I really don't know how you fix this. So many women in this boat and the guys are not abusive jerks or anything but also women are doing so much more at home even when working similar jobs.


Okay, ding ding ding! Having a 60/40 split prior to having children is a RED FLAG that you missed. Any competent person should be able to do 50% of a two-adult-no-kid household. Him failing to do that was a RED FLAG. You probably thought it was no big deal and you're such a nice wife, but you should have drawn a line back then and insisted that he do his share. Instead, you taught him that you're happy to do the majority of the work.

I had a huge number of fights with my husband (or fiance at the time) about this stuff, and he honestly did not comprehend why I was being so intense about it, but it's really the only way to ensure that he truly understands you're serious about it and won't pick up his slack.


Sure but almost no women are socialized to think this. Instead they are told over and over again "well men just don't care as much about cleanliness" or "if you nag all the time you won't have a boyfriend at all" or "well marriage is about compromise."

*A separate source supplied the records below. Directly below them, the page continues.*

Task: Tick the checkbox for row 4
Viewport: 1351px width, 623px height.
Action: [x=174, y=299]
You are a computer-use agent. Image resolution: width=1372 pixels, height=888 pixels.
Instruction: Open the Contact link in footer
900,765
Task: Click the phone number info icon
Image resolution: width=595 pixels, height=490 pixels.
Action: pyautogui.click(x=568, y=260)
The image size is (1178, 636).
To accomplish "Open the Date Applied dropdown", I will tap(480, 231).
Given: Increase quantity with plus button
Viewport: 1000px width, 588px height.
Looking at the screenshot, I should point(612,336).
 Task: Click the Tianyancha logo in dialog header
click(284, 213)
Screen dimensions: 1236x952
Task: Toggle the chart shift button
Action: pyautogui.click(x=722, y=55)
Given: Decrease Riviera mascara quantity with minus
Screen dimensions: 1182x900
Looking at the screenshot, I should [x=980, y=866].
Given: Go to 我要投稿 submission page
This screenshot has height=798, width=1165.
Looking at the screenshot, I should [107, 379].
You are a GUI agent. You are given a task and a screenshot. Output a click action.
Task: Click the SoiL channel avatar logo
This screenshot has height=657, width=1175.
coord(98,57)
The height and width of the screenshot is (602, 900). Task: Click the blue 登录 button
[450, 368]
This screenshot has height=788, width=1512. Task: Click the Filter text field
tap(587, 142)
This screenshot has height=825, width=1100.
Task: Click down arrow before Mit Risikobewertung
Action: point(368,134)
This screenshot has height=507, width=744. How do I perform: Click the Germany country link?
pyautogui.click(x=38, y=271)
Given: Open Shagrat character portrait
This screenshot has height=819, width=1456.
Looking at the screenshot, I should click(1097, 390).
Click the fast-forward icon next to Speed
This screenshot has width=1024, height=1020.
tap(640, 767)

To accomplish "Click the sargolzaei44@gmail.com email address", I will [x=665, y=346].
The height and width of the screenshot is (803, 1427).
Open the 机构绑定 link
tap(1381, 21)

Also if there is even a slight difference in earning then that will be used to justify the disparity sort of subconsciously and the woman will make what she thinks is a small bargain with herself -- she'll do 60% of the work at home if it means she only has to earn 40% of the money. But this becomes a massive compromise when kids show up because that 60% rapidly increases to 80% even though she's still making 40% of the money. And what if her DH burns out or hits a ceiling at work -- she could be earning 50% or more but he's still just doing the 40% of the pre-kids household duties and truly believes it's half of all total house and child responsiblities. And at that point they have kids and household finances premised on them both working. People get stuck.

You can say it's a red flag and it is but you also need to acknowledge that when a newly married or cohabitating woman says "my DH does half the cooking and the laundry but doesn't really do any of the cleaning -- should I worry about this" the overwhelming response will be "BE GRATEFUL HE'S COOKING AND DOING LAUNDRY YOU FOUND A KEEPER CAN'T YOU JUST HIRE A HOUSECLEANER." Like socially we really do not encourage women do demand truly 50% contributions at home including in those early years at home before kids. We consider men who cook and clean at all such a vast improvement over what most of us grew up with that it's hard to see how those little inequities will grow with kids.


Sounds like it makes more sense to plan on him working for pay and you running the household!